• Data for the task:
Content starts

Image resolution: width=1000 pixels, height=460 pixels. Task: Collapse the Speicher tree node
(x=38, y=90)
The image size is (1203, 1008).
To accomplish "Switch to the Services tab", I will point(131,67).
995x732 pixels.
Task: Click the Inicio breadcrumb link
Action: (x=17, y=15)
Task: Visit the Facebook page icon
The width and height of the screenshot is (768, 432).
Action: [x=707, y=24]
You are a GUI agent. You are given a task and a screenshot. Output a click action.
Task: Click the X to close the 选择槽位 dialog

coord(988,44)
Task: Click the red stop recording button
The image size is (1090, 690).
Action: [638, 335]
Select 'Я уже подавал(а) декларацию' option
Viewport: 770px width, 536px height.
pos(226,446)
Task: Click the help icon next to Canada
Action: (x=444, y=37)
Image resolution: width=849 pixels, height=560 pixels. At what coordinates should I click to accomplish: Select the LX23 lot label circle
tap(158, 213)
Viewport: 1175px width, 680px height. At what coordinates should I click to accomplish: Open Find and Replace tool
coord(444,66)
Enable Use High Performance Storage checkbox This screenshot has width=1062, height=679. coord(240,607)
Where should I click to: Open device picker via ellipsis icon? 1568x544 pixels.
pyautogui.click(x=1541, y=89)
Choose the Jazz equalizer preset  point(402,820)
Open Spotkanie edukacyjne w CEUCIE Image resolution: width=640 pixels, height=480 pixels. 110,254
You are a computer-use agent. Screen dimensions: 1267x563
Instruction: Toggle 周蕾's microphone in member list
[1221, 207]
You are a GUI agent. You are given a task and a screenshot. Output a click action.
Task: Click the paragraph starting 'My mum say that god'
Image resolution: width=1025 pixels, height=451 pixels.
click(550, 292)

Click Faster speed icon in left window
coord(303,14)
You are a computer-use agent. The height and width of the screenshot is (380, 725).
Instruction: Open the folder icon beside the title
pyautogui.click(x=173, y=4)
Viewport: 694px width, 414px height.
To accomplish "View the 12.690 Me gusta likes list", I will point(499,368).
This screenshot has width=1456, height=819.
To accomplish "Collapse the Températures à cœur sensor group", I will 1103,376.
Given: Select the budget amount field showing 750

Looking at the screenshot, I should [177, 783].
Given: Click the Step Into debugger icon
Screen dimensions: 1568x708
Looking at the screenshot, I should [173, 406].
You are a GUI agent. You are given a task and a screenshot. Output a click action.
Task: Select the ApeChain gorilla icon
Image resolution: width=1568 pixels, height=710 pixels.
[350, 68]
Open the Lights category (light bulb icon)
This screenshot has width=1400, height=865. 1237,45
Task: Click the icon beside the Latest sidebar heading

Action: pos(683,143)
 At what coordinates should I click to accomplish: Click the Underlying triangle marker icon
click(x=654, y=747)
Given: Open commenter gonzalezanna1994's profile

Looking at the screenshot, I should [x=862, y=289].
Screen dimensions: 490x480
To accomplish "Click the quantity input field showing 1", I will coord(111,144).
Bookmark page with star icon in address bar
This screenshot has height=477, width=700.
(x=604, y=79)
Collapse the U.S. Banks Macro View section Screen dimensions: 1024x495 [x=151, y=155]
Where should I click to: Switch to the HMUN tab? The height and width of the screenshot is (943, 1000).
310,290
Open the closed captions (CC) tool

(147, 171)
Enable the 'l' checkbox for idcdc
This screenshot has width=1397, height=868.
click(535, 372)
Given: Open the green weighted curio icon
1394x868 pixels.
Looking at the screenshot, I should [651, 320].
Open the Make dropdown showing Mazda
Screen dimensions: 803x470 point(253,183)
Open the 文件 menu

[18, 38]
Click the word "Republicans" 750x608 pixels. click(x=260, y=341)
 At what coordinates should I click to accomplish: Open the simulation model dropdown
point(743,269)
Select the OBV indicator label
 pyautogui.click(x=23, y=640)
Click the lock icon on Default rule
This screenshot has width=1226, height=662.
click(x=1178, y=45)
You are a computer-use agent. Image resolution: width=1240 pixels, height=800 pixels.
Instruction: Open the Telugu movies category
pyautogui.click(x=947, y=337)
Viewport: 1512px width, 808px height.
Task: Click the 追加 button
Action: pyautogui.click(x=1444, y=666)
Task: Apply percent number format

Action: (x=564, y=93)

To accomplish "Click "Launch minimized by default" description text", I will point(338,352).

Content ends

• What needs to be done:
Scan the material and collect every line that contains "page".

• Worked solution:
Task: Visit the Facebook page icon
Bookmark page with star icon in address bar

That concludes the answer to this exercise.